It’s been one week since we landed in the United States. Seven days. And it’s been the strangest seven days of my life. (Note: I started this post on Saturday.)
I’ve been wanting to blog all week. I have all of these thoughts tumbling around in my head and emotions weighing heavy on my heart; I’ve wanted to share, I just haven’t known how. And truthfully, I still don’t know how to put into words everything we’ve been experiencing, but I figured I would at least get something written down and maybe I can start to process things from there.
I think the best way to summarize the first week of re-entry is to say it’s been hard.

I am trying to remind myself that grieving is normal and healthy, and in order to fully heal, I must hurt for a while.

I’m still pretty heavy in the grieving phase.

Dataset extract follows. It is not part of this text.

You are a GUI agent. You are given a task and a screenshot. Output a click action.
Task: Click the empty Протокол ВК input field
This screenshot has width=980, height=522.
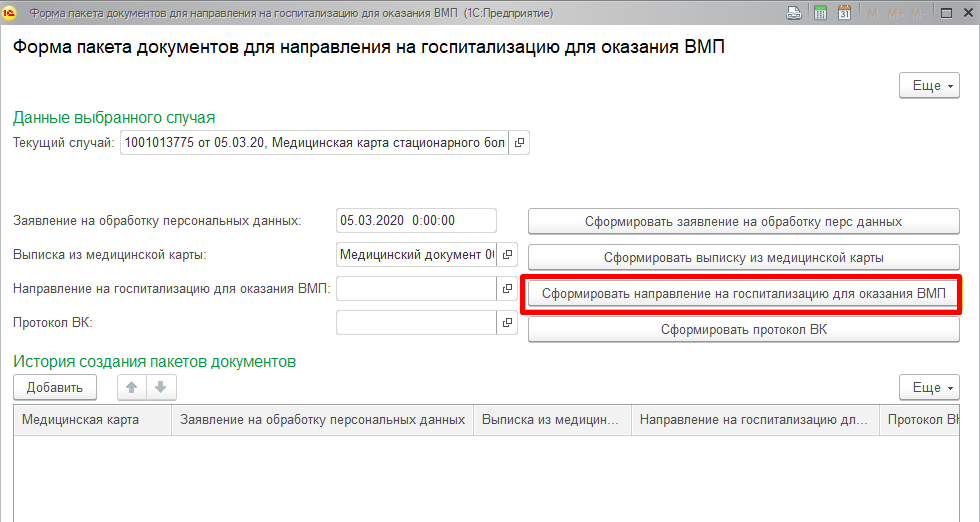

I am grieving everything from such an abrupt departure from Tonj to missing the sound of far-off drumming as I laid down to sleep at night. I feel homesick for a place that is as familiar to me now as are the cornfields in Indiana. I miss our friends, I miss our team, I miss our little mud house, I miss the dusty drives to town, and I miss the cows. The mind is funny, though, because being back here and facing the hard things of starting over makes me forget the even harder things of life in Tonj. I remember the good parts and I am grieving them, but I don’t want to forget the hard parts. They were the reality of life on the mission field. The hard parts were where life rubbed up against my faith–challenged me, stretched me, and changed me.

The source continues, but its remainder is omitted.